Description: On the right, a silhouette of a man or boy walking to the right and reaching out in front of him with his right hand, his left holding an empty cotton bag that trails behind him. In the lower left corner, there is a silhouette of a dismembered human arm. The silhouettes are printed over a scene showing columns of soldiers on foot, a few on horses, and army equipment in an open field next to a row of large trees, through which a boat can be seen.
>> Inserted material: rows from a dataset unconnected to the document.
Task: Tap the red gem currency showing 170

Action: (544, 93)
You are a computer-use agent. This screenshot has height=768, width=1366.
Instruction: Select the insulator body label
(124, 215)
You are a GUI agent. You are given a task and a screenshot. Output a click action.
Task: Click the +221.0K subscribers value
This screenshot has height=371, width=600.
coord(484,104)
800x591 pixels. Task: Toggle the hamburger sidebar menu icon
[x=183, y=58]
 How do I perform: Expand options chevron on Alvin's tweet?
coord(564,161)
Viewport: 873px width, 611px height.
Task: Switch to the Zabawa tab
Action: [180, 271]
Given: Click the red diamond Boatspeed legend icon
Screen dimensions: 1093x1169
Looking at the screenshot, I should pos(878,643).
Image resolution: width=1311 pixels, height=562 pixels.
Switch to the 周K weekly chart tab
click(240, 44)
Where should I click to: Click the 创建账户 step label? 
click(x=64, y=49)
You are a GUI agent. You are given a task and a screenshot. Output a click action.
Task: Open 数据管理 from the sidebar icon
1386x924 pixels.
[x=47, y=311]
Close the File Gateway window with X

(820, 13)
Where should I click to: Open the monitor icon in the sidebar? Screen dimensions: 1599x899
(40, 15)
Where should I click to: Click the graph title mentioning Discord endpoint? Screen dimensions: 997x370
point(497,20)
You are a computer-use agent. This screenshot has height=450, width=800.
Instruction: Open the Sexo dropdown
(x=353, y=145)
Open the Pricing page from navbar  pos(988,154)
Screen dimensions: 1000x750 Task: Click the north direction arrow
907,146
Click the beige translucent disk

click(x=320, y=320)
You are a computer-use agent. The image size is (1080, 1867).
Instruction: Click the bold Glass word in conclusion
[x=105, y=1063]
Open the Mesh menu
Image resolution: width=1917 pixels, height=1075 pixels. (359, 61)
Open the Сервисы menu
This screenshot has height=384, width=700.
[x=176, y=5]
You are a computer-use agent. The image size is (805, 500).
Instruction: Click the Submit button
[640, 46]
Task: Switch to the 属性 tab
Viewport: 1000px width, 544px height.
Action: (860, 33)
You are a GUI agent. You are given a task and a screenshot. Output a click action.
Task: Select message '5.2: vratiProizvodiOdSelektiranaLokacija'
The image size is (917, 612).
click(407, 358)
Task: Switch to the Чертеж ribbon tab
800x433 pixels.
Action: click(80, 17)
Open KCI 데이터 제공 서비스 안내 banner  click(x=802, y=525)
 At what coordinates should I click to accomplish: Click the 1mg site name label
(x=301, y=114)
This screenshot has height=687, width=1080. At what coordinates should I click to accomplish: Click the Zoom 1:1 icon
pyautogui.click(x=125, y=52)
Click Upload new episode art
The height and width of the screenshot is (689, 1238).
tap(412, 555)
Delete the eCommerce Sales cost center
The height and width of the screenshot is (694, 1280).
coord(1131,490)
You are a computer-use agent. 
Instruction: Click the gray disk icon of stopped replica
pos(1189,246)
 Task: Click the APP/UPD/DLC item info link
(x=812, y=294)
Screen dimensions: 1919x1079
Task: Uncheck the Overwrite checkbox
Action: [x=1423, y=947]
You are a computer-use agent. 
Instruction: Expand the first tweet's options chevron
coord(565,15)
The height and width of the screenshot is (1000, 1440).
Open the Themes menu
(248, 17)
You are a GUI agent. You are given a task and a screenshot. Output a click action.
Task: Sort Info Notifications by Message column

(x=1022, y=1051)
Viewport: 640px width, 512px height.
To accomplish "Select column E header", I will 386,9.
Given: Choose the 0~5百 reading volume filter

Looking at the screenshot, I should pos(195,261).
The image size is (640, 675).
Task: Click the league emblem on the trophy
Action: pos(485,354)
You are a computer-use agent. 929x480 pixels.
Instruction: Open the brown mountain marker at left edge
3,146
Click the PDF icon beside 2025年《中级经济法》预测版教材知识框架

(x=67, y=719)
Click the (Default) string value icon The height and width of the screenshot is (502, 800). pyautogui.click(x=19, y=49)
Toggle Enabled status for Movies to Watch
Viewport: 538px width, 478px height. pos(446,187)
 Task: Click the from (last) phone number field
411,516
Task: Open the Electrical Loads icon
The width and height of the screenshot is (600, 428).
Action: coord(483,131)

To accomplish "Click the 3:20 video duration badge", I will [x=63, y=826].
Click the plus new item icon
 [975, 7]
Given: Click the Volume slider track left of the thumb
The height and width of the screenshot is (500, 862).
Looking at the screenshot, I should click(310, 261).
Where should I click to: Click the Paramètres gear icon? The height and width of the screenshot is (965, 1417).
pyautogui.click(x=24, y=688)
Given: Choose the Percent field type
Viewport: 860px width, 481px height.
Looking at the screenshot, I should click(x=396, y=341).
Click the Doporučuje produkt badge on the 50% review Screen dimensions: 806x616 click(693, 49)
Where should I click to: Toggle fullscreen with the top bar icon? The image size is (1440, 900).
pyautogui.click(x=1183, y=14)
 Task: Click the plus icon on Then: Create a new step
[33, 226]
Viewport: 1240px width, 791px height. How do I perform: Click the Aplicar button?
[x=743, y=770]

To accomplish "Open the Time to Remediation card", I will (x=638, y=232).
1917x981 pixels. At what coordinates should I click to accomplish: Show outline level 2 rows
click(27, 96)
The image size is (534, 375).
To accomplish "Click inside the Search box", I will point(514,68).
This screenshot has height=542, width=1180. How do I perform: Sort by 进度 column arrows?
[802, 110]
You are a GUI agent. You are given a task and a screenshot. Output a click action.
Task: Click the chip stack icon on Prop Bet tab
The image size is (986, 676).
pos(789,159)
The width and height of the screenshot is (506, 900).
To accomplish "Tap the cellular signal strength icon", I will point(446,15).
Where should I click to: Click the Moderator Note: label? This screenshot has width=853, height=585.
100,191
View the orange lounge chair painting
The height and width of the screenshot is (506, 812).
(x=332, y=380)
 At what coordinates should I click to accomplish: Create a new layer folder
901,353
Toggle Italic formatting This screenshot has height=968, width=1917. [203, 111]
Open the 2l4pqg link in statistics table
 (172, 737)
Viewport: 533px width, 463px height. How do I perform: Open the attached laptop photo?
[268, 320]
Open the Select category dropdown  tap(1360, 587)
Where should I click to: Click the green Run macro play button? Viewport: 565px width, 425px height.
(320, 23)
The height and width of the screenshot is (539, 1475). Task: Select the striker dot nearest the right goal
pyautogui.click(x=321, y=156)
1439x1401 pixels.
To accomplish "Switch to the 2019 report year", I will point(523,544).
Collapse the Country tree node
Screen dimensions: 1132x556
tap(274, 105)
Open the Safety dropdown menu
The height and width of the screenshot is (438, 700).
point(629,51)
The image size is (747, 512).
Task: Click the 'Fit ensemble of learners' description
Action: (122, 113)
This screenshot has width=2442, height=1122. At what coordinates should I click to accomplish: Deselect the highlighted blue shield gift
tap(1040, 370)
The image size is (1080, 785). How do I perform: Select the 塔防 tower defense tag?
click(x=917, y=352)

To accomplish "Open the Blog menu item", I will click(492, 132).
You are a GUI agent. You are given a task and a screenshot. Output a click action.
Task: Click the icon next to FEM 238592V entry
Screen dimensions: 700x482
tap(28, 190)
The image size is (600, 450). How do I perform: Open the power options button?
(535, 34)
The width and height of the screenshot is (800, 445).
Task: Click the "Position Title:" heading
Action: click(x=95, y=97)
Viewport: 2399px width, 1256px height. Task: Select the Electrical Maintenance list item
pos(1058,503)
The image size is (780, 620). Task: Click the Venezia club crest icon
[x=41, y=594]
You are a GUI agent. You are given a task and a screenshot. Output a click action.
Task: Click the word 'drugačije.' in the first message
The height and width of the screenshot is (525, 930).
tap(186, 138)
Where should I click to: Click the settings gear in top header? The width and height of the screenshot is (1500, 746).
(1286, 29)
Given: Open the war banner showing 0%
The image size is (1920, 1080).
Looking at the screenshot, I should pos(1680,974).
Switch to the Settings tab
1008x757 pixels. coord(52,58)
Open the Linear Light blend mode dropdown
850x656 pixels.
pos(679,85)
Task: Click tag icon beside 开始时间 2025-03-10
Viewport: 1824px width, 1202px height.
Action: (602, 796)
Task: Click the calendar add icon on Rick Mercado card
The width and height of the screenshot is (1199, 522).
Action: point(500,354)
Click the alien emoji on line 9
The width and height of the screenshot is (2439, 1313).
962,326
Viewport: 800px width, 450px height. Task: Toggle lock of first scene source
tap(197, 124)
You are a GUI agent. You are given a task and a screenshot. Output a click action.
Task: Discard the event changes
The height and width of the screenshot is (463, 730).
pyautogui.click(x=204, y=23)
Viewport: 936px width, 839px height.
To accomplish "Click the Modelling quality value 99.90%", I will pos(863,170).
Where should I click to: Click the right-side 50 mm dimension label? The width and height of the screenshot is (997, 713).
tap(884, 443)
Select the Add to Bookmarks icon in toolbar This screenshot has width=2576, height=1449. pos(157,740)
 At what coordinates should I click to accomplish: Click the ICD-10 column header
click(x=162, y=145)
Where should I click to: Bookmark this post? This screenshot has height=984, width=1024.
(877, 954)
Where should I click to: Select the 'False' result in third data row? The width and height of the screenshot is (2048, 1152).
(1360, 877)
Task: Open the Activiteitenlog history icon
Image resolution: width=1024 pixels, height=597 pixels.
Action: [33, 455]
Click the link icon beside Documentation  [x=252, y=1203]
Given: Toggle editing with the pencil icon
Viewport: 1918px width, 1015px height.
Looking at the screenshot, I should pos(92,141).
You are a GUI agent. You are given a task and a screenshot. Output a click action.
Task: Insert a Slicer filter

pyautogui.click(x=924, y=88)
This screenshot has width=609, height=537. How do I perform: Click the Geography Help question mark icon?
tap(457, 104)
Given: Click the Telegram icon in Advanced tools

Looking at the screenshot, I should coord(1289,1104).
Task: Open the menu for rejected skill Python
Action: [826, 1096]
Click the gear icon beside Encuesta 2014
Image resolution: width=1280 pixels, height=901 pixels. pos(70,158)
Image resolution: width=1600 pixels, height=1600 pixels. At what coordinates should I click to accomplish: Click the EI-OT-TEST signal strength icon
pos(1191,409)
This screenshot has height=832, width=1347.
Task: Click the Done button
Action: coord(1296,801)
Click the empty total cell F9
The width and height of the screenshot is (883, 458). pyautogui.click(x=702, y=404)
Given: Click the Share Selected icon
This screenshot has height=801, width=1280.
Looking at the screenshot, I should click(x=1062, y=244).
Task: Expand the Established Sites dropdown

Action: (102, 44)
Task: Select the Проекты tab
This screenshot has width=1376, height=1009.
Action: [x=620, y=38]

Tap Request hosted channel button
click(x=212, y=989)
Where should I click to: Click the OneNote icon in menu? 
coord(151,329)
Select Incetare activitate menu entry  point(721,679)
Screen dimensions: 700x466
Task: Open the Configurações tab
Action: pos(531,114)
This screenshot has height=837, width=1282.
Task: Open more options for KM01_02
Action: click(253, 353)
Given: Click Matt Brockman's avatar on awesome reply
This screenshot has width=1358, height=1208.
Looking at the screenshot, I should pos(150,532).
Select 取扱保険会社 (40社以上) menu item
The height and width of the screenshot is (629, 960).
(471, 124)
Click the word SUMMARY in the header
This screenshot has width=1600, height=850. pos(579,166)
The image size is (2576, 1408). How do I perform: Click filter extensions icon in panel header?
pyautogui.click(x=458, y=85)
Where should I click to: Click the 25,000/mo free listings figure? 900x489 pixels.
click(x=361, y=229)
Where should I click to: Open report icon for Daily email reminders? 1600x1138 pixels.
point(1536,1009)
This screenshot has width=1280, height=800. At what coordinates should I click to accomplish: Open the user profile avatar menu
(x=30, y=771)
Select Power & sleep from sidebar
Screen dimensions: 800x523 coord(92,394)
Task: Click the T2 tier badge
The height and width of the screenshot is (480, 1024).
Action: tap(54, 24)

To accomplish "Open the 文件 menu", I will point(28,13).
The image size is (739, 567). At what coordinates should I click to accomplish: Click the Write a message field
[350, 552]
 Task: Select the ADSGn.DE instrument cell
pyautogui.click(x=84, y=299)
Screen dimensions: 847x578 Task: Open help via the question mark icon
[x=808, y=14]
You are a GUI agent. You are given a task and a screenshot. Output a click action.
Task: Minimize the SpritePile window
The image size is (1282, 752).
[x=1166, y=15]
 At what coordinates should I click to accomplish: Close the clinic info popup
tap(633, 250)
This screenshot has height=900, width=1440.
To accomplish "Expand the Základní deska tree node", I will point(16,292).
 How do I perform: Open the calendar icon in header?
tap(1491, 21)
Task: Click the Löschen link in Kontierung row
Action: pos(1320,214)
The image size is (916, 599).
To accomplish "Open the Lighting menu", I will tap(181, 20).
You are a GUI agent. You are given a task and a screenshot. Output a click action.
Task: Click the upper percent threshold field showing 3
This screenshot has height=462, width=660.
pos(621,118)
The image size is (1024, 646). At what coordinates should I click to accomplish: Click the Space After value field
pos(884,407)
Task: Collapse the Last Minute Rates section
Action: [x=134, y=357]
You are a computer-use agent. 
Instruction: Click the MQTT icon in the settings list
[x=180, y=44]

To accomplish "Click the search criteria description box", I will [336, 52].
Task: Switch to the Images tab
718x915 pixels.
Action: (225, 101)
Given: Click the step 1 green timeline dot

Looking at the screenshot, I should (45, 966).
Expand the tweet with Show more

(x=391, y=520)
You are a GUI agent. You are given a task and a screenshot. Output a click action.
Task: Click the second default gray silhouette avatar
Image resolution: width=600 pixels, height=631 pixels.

Label Text: Contemporary artist Kara Walker’s work reminds us of the inherent subjectivity of historical perspective. This work is one of 15 prints belonging to Walker’s powerful series in which she enlarges selected images from two volumes of Harper’s Pictorial History of the Civil War (1866–68) and then “annotates” them by superimposing her signature silhouettes, thereby disrupting the original narrative. Walker inserts issues of racial stereotypes, slavery, gender, and the violence of oppression otherwise absent in these mid-19th century representations.
-Ellen Alvord, Weatherbie Curator of Education and Academic Programs, Mount Holyoke College Art Museum (Sept. 2016)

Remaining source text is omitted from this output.